→ **Exercise aim**
Below are entries to return in full. Keep each one exact.

→ **Dataset entries**

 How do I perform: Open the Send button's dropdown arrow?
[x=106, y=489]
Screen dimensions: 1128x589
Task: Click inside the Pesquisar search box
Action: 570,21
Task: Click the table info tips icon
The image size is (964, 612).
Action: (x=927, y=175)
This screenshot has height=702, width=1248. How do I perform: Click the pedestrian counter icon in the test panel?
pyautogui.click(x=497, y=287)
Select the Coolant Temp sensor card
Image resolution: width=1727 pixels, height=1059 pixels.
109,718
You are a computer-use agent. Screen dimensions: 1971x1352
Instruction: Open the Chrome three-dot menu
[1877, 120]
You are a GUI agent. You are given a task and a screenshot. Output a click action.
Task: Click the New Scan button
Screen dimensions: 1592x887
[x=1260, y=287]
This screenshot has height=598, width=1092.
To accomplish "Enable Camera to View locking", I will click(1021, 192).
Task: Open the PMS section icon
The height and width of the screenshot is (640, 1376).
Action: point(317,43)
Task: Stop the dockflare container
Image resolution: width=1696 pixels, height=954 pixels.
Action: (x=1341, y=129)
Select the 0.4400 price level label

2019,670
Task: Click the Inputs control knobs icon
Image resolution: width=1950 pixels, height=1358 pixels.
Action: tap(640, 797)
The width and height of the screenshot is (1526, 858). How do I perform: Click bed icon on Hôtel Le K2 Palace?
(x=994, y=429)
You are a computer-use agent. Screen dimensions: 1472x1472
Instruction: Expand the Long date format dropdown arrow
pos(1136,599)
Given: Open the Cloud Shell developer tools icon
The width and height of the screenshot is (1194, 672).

→ **Answer to this task**
 How do I perform: Open the Send button's dropdown arrow?
[x=106, y=489]
Screen dimensions: 1128x589
Task: Click inside the Pesquisar search box
Action: 570,21
Task: Click the table info tips icon
The image size is (964, 612).
Action: (x=927, y=175)
This screenshot has height=702, width=1248. How do I perform: Click the pedestrian counter icon in the test panel?
pyautogui.click(x=497, y=287)
Select the Coolant Temp sensor card
Image resolution: width=1727 pixels, height=1059 pixels.
109,718
You are a computer-use agent. Screen dimensions: 1971x1352
Instruction: Open the Chrome three-dot menu
[1877, 120]
You are a GUI agent. You are given a task and a screenshot. Output a click action.
Task: Click the New Scan button
Screen dimensions: 1592x887
[x=1260, y=287]
This screenshot has height=598, width=1092.
To accomplish "Enable Camera to View locking", I will click(1021, 192).
Task: Open the PMS section icon
The height and width of the screenshot is (640, 1376).
Action: point(317,43)
Task: Stop the dockflare container
Image resolution: width=1696 pixels, height=954 pixels.
Action: (x=1341, y=129)
Select the 0.4400 price level label

2019,670
Task: Click the Inputs control knobs icon
Image resolution: width=1950 pixels, height=1358 pixels.
Action: tap(640, 797)
The width and height of the screenshot is (1526, 858). How do I perform: Click bed icon on Hôtel Le K2 Palace?
(x=994, y=429)
You are a computer-use agent. Screen dimensions: 1472x1472
Instruction: Expand the Long date format dropdown arrow
pos(1136,599)
Given: Open the Cloud Shell developer tools icon
The width and height of the screenshot is (1194, 672).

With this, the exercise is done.